Quarterly Business Magazine

Minimum wage provisionally set at 3,600 Kyats per day

Garment manufacturers to protest against the said rate
Posted :
Tuesday, June 30, 2015

The minimum wage has been provisionally set at 450 Kyats per hour and 3,600 Kyats per day after more than two years of processing. The rate will be across the board, applying to all industries and geographical areas, said the National Committee on the 29th of June, with the exception of small enterprises with less than 15 employees and family businesses. Ko Win Zaw, the workers' representative to the committee, said that most workers were satisfied with the set wage. He further elaborated that this was a vast improvement over the current wages. U Myint Soe, president of the Myanmar Garment Manufacturers Association, said that most Factory owners and manufacturers would protest the provision in a lawful way.

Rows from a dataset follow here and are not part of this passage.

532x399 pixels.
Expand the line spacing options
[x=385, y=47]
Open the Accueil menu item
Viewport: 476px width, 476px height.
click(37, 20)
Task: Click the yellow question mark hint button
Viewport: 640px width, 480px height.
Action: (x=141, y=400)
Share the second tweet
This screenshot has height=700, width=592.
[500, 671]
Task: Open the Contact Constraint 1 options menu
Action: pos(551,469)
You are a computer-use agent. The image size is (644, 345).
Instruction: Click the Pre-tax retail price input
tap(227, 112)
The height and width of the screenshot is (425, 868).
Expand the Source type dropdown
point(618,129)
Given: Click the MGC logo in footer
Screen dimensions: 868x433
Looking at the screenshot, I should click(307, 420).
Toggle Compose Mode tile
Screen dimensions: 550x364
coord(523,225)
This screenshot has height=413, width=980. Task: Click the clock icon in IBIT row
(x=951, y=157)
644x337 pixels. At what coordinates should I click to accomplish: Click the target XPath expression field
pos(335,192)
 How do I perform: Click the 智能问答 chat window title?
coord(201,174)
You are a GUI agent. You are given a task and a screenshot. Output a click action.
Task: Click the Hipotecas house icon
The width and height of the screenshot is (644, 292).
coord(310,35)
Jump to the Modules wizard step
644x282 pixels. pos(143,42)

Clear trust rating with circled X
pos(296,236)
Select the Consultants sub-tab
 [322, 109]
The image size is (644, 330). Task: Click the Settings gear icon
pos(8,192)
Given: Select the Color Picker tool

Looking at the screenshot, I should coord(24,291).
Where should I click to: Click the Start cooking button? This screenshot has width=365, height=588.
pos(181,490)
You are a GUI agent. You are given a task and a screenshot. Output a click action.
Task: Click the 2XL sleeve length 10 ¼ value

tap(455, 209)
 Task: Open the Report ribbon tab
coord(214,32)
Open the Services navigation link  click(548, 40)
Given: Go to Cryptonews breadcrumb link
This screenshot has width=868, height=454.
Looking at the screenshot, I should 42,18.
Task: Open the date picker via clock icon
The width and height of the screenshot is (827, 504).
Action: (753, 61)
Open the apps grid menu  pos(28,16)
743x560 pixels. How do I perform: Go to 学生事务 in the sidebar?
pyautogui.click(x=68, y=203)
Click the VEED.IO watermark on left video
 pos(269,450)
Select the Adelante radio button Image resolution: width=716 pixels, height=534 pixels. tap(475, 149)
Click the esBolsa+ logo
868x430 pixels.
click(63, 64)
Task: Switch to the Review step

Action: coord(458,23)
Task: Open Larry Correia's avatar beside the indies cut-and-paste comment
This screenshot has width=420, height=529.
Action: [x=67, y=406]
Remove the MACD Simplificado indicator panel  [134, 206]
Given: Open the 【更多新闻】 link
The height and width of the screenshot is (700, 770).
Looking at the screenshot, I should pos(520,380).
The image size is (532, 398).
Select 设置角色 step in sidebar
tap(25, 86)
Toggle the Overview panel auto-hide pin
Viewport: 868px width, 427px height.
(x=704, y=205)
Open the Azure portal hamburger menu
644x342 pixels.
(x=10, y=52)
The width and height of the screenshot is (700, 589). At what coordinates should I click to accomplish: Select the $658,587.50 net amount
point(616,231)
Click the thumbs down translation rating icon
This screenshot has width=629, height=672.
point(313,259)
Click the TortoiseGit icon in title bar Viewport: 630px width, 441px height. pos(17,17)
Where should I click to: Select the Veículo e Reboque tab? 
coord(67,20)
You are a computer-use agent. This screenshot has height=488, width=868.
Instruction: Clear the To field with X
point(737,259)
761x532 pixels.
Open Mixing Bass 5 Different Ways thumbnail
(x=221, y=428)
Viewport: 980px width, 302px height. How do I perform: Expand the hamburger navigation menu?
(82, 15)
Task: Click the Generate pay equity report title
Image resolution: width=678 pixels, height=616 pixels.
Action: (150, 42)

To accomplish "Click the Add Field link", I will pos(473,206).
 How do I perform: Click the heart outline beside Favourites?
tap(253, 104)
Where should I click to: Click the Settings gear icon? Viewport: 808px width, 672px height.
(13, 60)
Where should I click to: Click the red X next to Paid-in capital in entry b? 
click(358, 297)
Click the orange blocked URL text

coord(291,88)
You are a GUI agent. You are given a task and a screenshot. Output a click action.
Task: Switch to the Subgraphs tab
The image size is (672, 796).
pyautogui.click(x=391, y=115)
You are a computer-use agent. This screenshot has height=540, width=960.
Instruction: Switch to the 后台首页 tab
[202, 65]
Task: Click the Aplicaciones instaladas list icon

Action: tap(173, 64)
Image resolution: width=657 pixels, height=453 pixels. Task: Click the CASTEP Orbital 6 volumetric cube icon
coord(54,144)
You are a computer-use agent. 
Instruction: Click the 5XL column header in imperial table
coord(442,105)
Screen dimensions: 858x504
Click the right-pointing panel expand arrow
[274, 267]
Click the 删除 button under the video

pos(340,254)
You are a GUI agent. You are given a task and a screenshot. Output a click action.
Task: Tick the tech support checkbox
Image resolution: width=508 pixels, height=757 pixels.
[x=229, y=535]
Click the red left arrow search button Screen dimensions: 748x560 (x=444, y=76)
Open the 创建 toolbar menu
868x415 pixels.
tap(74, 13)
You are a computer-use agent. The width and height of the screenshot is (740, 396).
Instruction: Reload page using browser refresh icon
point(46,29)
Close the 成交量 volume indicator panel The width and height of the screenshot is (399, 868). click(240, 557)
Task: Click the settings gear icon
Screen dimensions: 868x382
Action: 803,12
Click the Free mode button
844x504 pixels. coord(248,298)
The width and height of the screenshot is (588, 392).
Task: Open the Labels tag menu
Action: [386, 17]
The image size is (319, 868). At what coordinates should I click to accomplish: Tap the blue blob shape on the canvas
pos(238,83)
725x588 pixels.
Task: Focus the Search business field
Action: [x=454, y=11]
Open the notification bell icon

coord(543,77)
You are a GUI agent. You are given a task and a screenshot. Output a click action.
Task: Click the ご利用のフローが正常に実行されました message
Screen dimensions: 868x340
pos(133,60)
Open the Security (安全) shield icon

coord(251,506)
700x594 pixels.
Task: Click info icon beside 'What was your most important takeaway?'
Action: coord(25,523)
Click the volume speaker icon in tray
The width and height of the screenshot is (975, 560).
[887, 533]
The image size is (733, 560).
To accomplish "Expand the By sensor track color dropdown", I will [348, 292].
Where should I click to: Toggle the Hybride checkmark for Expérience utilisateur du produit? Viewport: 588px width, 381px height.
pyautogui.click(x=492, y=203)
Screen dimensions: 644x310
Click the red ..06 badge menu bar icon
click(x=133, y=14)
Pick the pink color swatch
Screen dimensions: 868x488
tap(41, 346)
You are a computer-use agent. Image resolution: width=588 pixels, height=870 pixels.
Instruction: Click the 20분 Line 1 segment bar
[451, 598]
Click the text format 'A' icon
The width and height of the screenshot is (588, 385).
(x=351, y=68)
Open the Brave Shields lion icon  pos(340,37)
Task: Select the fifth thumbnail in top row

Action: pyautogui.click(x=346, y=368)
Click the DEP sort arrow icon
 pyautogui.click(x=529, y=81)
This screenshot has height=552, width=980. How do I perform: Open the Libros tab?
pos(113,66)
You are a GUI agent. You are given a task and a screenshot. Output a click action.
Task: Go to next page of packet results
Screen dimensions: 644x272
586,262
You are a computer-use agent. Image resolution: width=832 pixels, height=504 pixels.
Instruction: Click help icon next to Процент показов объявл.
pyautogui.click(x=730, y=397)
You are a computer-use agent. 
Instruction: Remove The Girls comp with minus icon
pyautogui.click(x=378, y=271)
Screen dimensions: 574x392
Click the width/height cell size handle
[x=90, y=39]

He further stated that other industries might have different perceptions but the MGMA members would definitely object. Shwelinban industrial zone managing committee chairman U Aye Thaung commented that this provision probably will not affect established Factories but will pose difficulties to newly founded ones. All stakeholders have a time window of two weeks to formally lodge complaints and protestations. The 7th meeting on minimum wage was held on the 22nd and 23rd of this month involving workers, factory owners and government officials. The workers proposed 4,000 Kyats and the manufacturers were at 2,500 Kyats.On the 24th, at the National Committee meeting, the consensus was on 3,600 Kyats per day. U Aye Myint, the union minister for Labor, Employment and Social Security have said that the provision will be reviewed should there be formal complaints and those needing revision would be revised. If there were no objections, the provision will become effective within 2 months. Meanwhile, the township labor offices have already started sending out surveys to all Factories querying whether they were willing and able to pay the approved minimum wage. The survey also asked the factories would they close down if they could not pay. Some factory owners were unduly alarmed and some were disappointed with the way they were being pressured. They believed that they should be receiving material and moral support at these difficult times and this kind of heavy handed tactics was uncalled for and unwonted.